WORK INSTRUCTIONS:
(a) Name every Utah Jazz player mentioned in the game report below.
(b) Transcribe the game report below from "After Harpring made" up to and including "33.3 percent night.".
(c) Answer these questions using the game report below.
(i) What was the final score of the loss to Indiana?
(ii) How many turnovers did Utah commit in the whole game?
(iii) How many points did Deron Williams score?

Indiana's Danny Granger, right, and Utah's Devin Brown fight for a loose ball Tuesday in Salt Lake.
Indiana's Danny Granger, right, and Utah's Devin Brown fight for a loose ball Tuesday in Salt Lake.
Tom Smart, Deseret Morning News

When Devin Brown exited the Delta Center floor for the final time Tuesday night, the Jazz guard slapped at his chair as he took a seat.

He could have been swatting for the entire team.

An 84-60 loss to Indiana — merely the Jazz's lowest-scoring home game ever, and second-lowest in regular-season franchise history — can be aggravating like that.

"A loss like this, so much is running through my mind — not only my mind, but other teammates' minds," Brown said. "You hate to lose like this, because in the second half they were talking to us and they were bringing it at us.

"That's what's frustrating," Brown added after Utah mustered no more than 19 points in any one quarter. "That's why I slapped the chair — it's frustrating, because it's not a hard game when you play together."

And the Jazz, on this evening, were on about as many different pages as a Dan Brown novel.

"It's one of these games that we've got to forget about," said forward Matt Harpring, a Jazz captain.

"We just didn't play well," Harpring added. "We didn't execute, we didn't pass the ball. I mean, you can analyze the whole game and think of what we didn't do."

OK, let's.

For starters, the 6-9 Jazz couldn't get going in the opening chapter.

After Harpring made a jumper on Utah's initial possession, its next eight possessions produced absolutely nothing — and the Jazz wound up the quarter shooting just 27.8 percent from the field en route to a 33.3 percent night.

In the second quarter, they simply could not hold onto the ball.

Utah committed 10 of its 20 turnovers in that period, including two each by season-scoring leader Mehmet Okur, who finished with just eight points; Deron Williams, whose 14 points marked the Jazz's only double-figures scoring; and Andrei Kirilenko, who looked a bit rusty coming off the bench in his first game back after missing seven straight with a sprained ankle.

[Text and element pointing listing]

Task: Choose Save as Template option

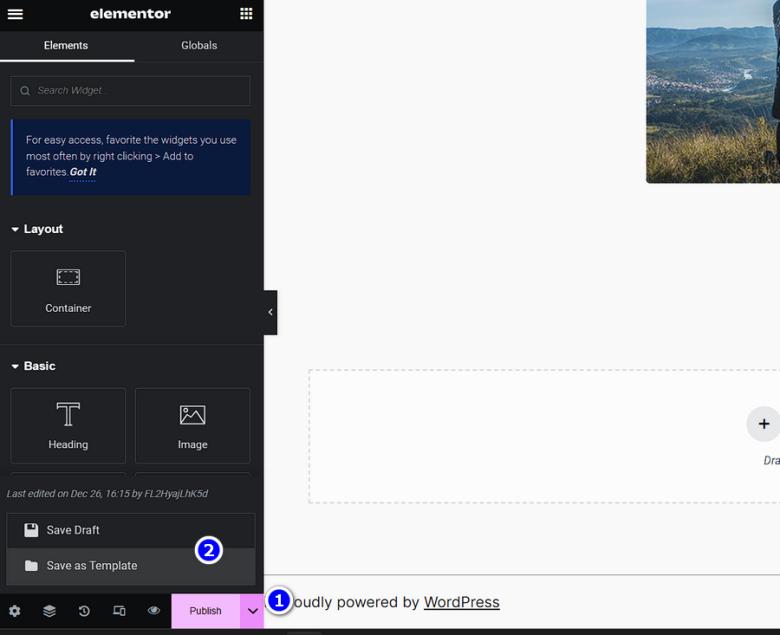Action: tap(131, 566)
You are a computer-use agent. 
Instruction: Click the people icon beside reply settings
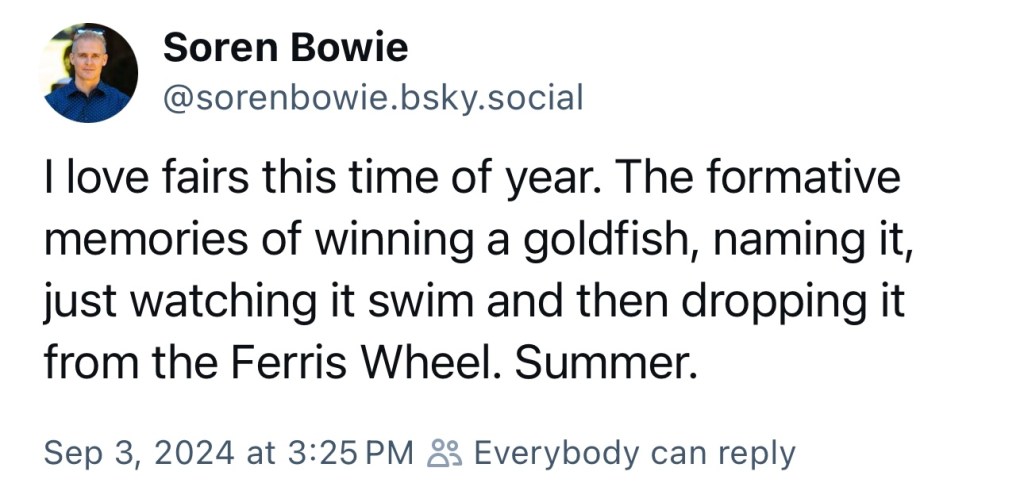[445, 453]
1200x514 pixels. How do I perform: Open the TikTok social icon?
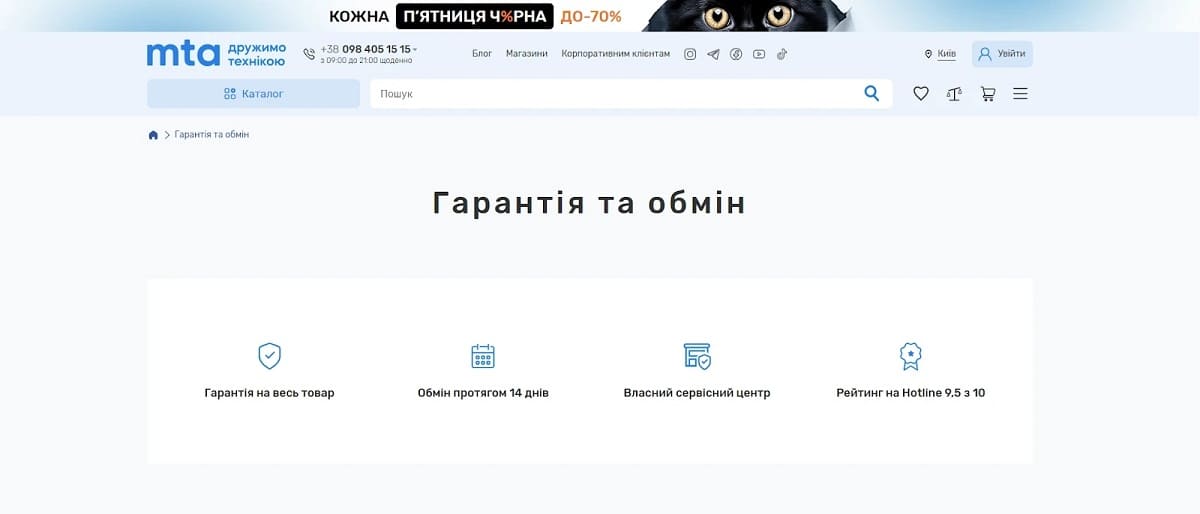pyautogui.click(x=782, y=54)
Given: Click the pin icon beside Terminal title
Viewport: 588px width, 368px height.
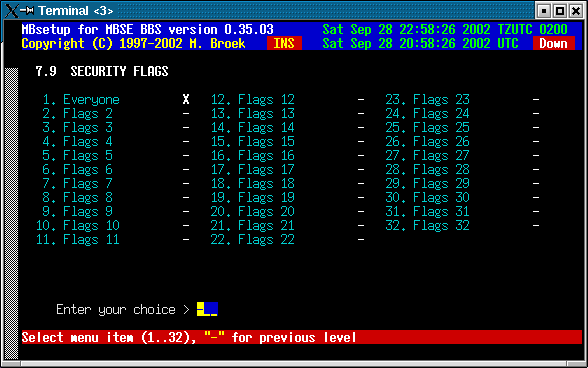Looking at the screenshot, I should tap(27, 11).
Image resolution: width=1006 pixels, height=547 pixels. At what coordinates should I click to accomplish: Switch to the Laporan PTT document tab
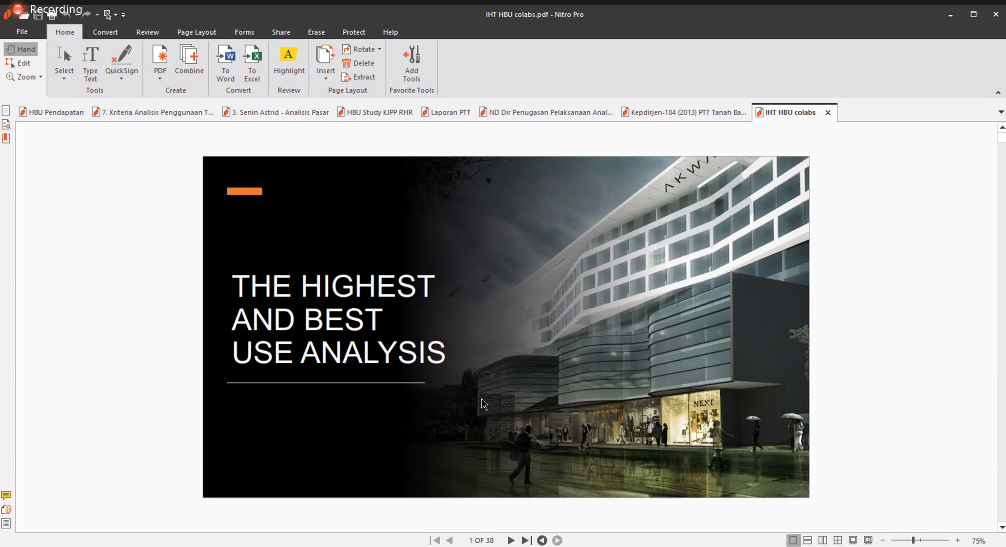coord(450,113)
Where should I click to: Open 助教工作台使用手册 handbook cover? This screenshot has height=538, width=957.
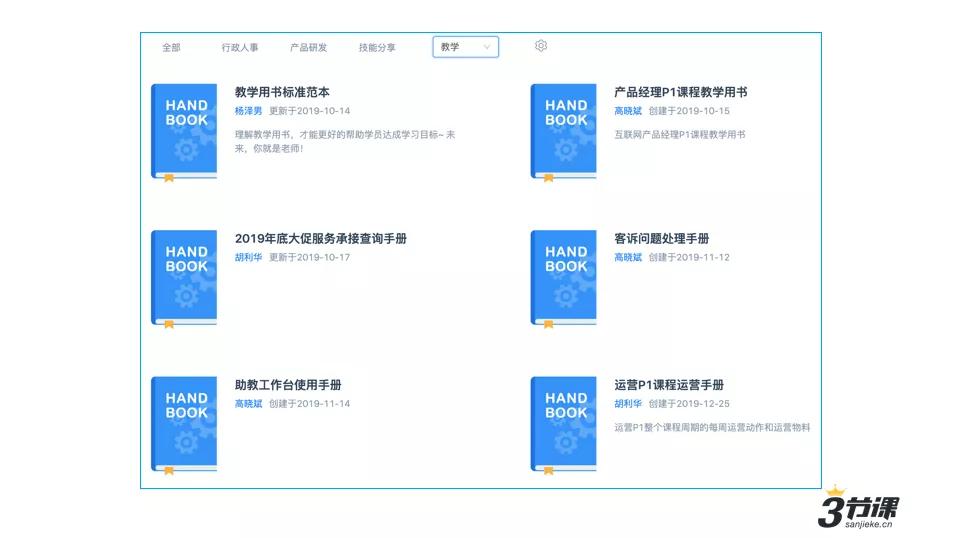click(x=184, y=426)
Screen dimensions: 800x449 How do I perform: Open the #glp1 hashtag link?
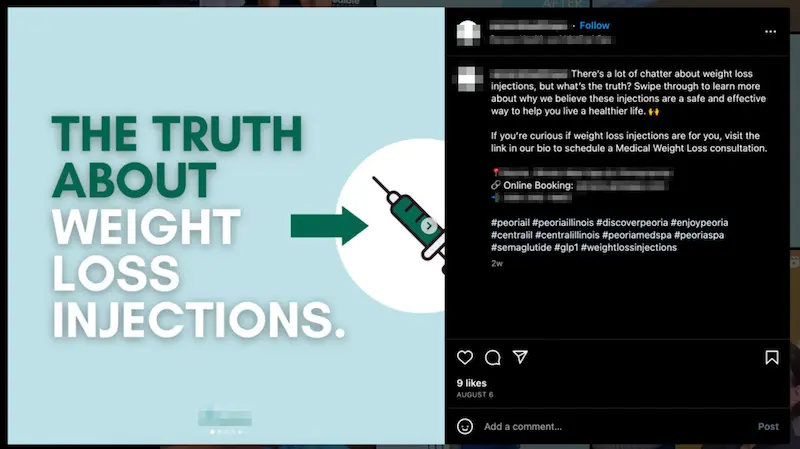(566, 247)
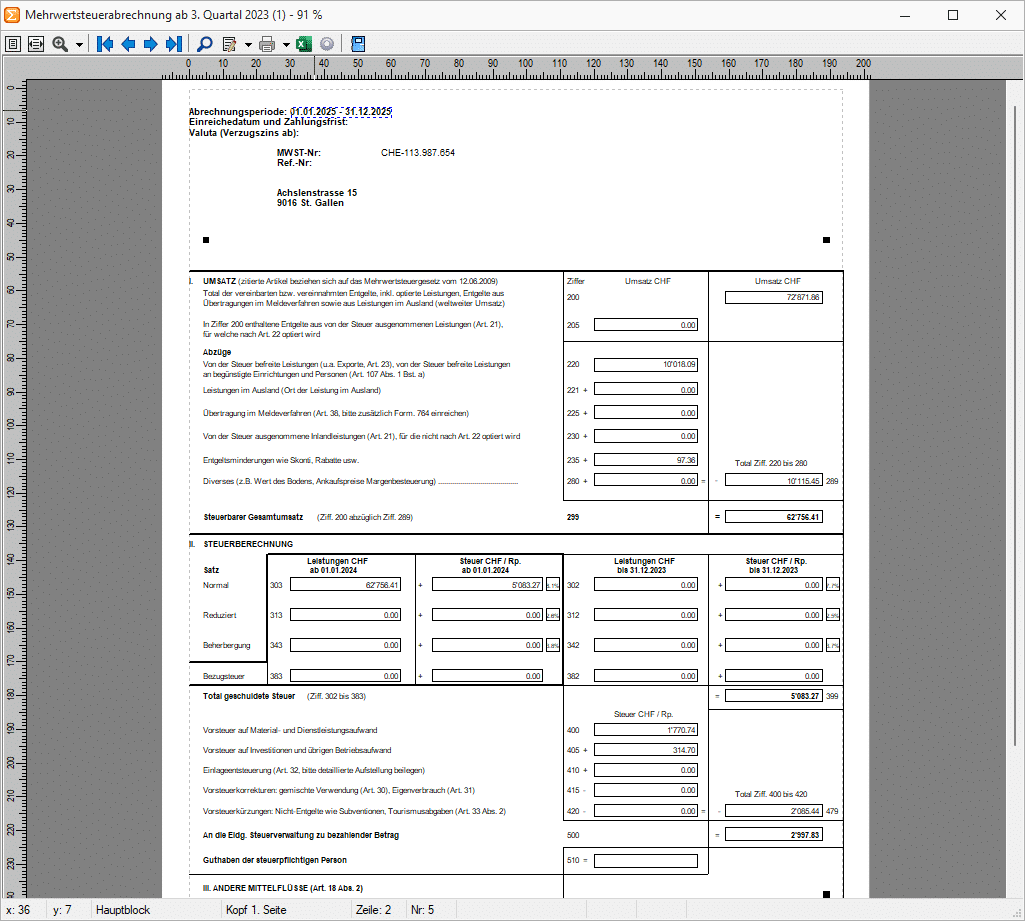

WRITTEN ANSWERS:
(a)
Devin Brown
Matt Harpring
Mehmet Okur
Deron Williams
Andrei Kirilenko

(b)
After Harpring made a jumper on Utah's initial possession, its next eight possessions produced absolutely nothing — and the Jazz wound up the quarter shooting just 27.8 percent from the field en route to a 33.3 percent night.

(c)
(i) 84-60
(ii) 20
(iii) 14